Getting the Display Right
The single biggest factor in image quality is contrast. Your display needs to produce bright, saturated graphics against a perfectly black background. Any light leaking from “black” pixels will show up as a visible glow on the combiner, making the whole thing look washed out. This is why OLED screens have an advantage: their black pixels are truly off, emitting zero light. Standard LCD screens use a backlight that always bleeds through slightly, even on black areas.
Design your interface with high-contrast colors on a black background. Green and white are traditional HUD colors because they’re easy to read against most real-world scenes. Keep the information sparse. A cluttered display defeats the purpose of a HUD, which is to deliver critical data at a glance. Speed, RPM, and maybe navigation arrows are plenty. Most of the professional HUD interfaces you see in cars show no more than three or four data points at once.
If you’re reflecting the image off a combiner or windshield, remember that the display needs to output a mirror image so the reflection reads correctly. On a Raspberry Pi, you can flip the screen output in the display configuration settings. Most HUD-specific apps handle this automatically.
Why Commercial HUDs Look Better
If you’ve seen a factory-installed HUD in a newer car and wondered why it looks so much crisper than a DIY version, the answer is optics. Commercial systems use curved mirrors and precisely shaped freeform lens surfaces to project the image so it appears to float several meters ahead of the windshield. This means your eyes stay focused at roughly the same distance as the road, so there’s no refocusing needed.
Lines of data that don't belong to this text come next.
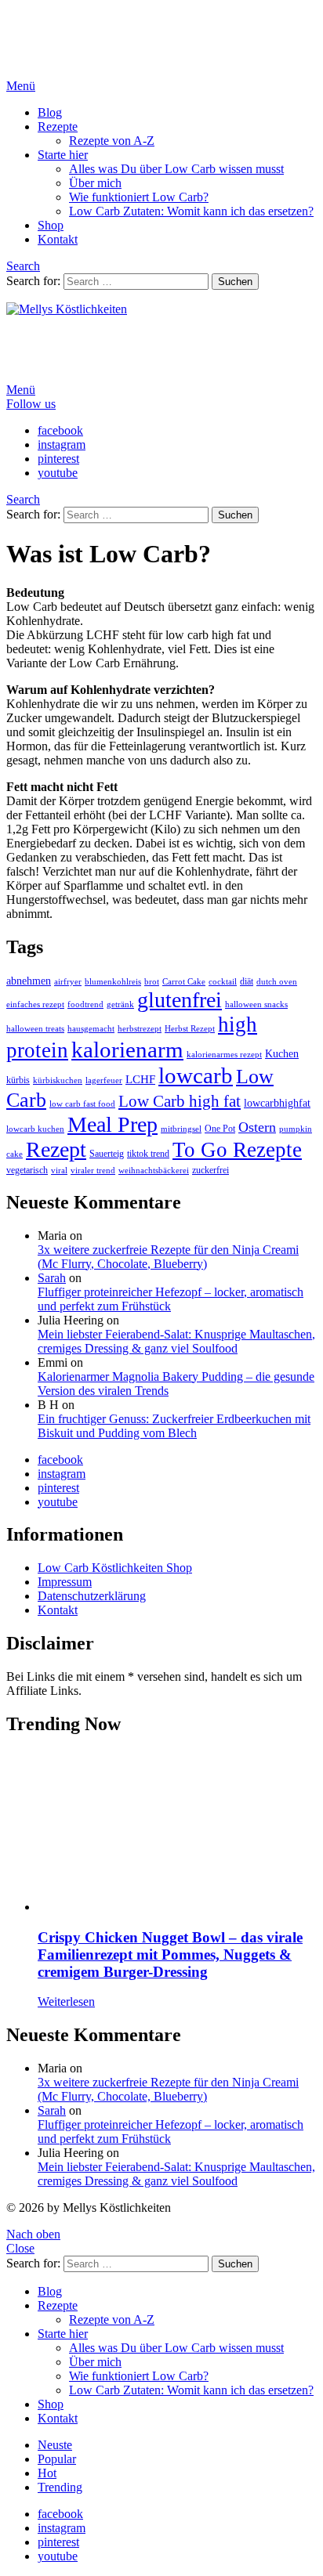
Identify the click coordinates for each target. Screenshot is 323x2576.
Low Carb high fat (179, 1101)
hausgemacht (90, 1028)
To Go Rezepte (237, 1150)
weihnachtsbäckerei (153, 1170)
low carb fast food (82, 1104)
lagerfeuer (103, 1080)
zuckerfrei (210, 1170)
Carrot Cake (183, 981)
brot (151, 981)
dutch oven (276, 981)
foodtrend (85, 1004)
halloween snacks (256, 1004)
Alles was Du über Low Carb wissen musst (176, 168)
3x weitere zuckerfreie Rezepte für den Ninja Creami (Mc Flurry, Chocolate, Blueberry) (168, 1256)
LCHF (140, 1079)
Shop (51, 225)
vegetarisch (27, 1170)
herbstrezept (140, 1028)
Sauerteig (106, 1153)
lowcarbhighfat (277, 1103)
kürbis (18, 1080)
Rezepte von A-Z (111, 140)
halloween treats (35, 1028)
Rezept (56, 1149)
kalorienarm (127, 1049)
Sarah (52, 1277)
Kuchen (282, 1054)
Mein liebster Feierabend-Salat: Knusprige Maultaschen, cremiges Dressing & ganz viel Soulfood (176, 1341)
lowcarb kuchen (35, 1129)
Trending (60, 2487)
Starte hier (63, 154)
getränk (120, 1004)
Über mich (95, 183)
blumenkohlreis (113, 981)
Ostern (257, 1127)
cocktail (223, 981)
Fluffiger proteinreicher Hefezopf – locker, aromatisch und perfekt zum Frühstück (170, 1299)
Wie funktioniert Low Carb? (139, 197)
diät (246, 981)
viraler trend (93, 1170)
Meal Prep (112, 1124)
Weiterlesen (66, 2001)
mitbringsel (181, 1129)
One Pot (220, 1128)
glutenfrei (179, 1000)
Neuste (55, 2444)
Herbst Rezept (190, 1028)
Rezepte (58, 126)
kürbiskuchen (57, 1080)
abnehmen (28, 981)
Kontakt (58, 239)
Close (20, 2248)
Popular (57, 2459)
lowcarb (195, 1075)
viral (59, 1170)
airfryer (68, 981)
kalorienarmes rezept (224, 1054)
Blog (50, 112)
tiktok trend (148, 1153)
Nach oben (33, 2234)
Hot (47, 2473)
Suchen (235, 281)
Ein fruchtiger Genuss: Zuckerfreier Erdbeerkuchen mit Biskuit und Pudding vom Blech (174, 1426)
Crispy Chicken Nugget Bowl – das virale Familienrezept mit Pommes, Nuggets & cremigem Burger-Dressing (170, 1954)
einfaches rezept (35, 1004)
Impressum (65, 1581)
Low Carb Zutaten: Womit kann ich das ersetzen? (191, 211)
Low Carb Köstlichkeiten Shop (115, 1567)
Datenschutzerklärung (92, 1595)
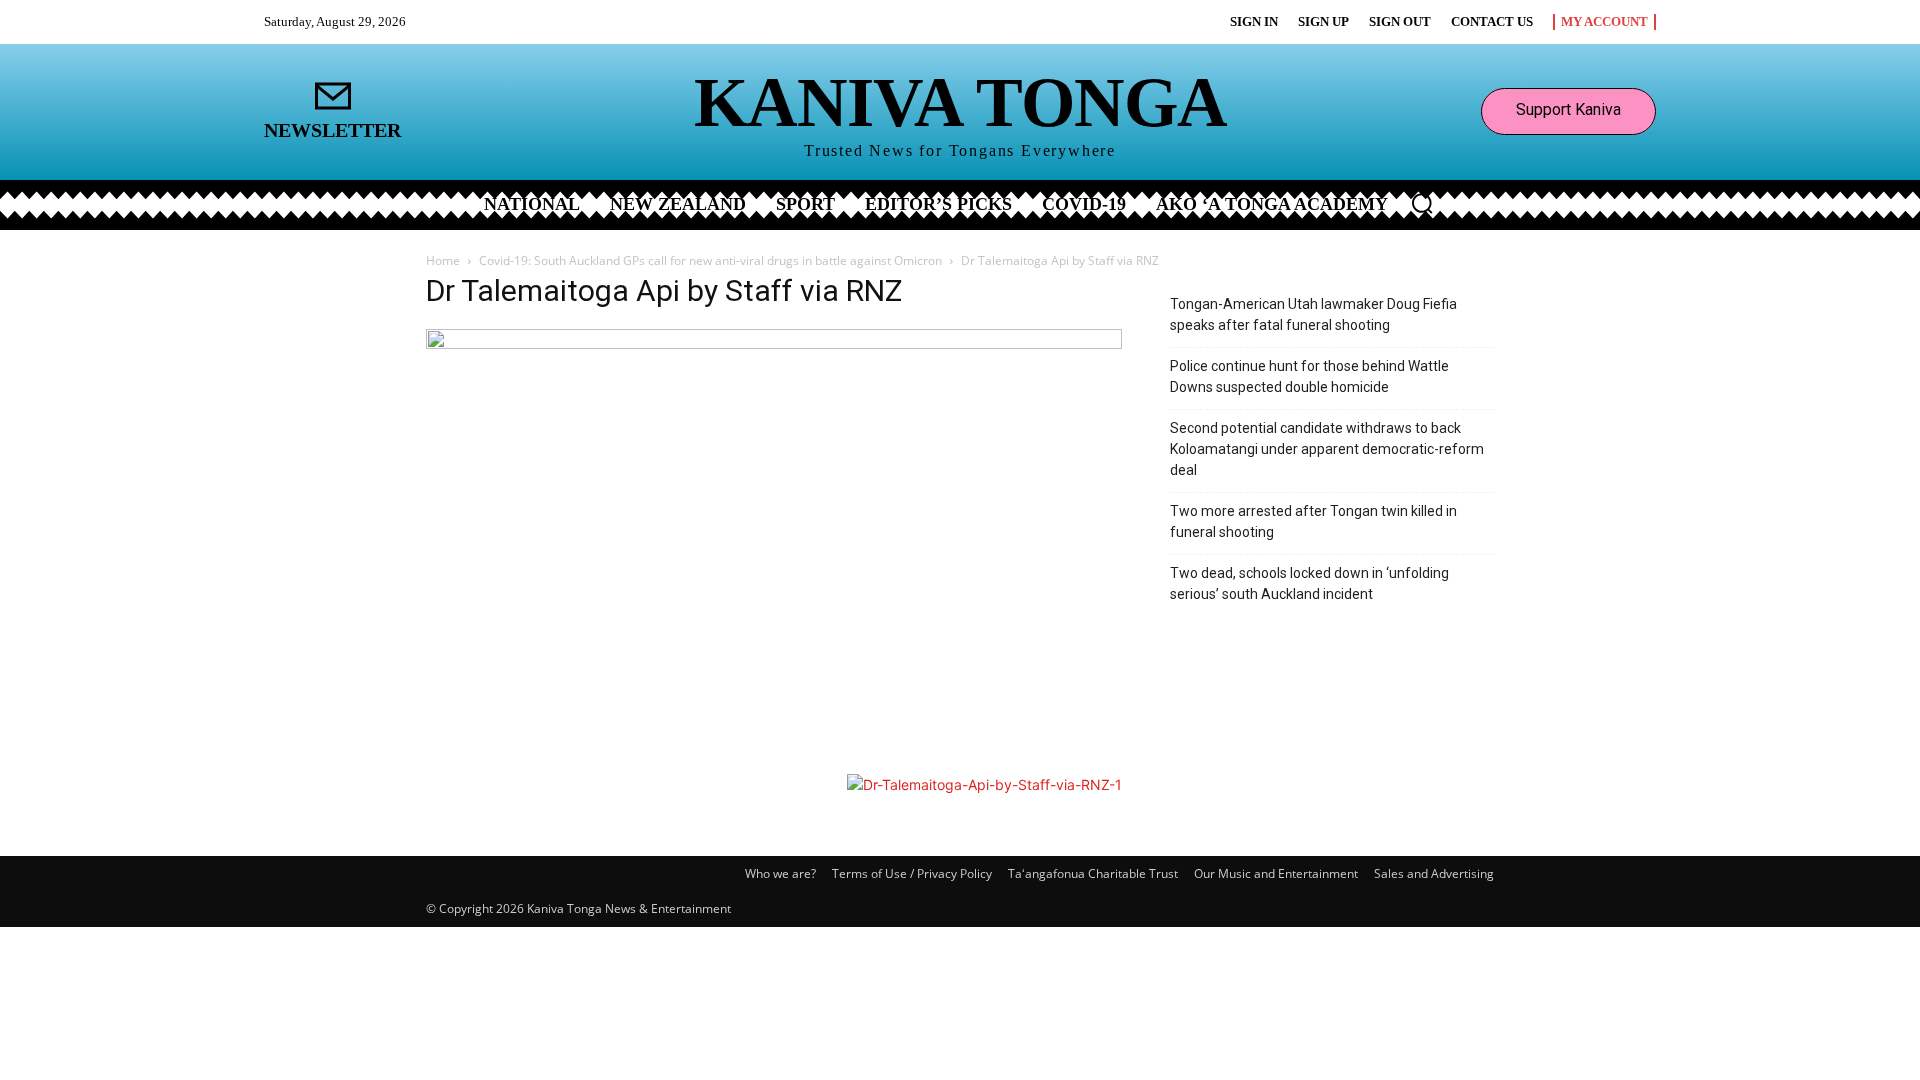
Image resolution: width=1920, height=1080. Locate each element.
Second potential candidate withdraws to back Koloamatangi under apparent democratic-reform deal (1327, 449)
DIY builds typically reflect the image right at the glass surface, which is only about a meter from your eyes, requiring a noticeable focus shift.
Traditional reflective HUDs, the kind installed in most production cars, use off-axis mirror systems that project the image to a virtual distance of about 2 to 8 meters. They work well but require a bulky housing inside the dashboard. Newer waveguide-based systems, similar to the technology in augmented reality glasses, use ultra-thin flat optical guides that can project the image to 15 meters or more while taking up far less space. Waveguide HUDs also nearly eliminate the ghosting problem because when the virtual image is far enough away, the double reflection from windshield surfaces becomes imperceptible.
You can’t easily replicate freeform optics or waveguides at home, but you can improve a DIY build by adding a concave mirror between the display and the combiner. A concave mirror with a focal length of about 15 to 25 centimeters will magnify the image and push the virtual focus point farther from the glass, making it more comfortable to read. Inexpensive concave mirrors designed for hobbyist optics projects are available for under $20.
Non-Automotive HUD Projects
Not everyone building a HUD wants it in a car. Cycling helmets, motorcycle visors, and workshop face shields are all popular DIY HUD platforms. The principles are identical, but the constraints change. Weight becomes critical, which pushes builders toward tiny OLED microdisplays and thin beam-splitter films instead of acrylic sheets. Power needs to come from a small battery rather than a car charger.
For a helmet-mounted HUD, a common approach uses a small OLED display module (0.96 inches is a popular size) driven by an Arduino or ESP32 microcontroller, reflecting off a piece of beam-splitter film attached to the visor. The entire electronics package can weigh under 50 grams and run for several hours on a small lithium battery. These builds typically display speed from a GPS module or Bluetooth-connected phone, or basic navigation cues.
Desktop HUDs are another category. These sit on your desk and reflect a monitor or tablet screen onto angled glass, creating a transparent floating display effect. They’re more decorative or novelty than functional, but they use the same 45-degree combiner principle and work well as ambient information displays for weather, calendar alerts, or system monitoring.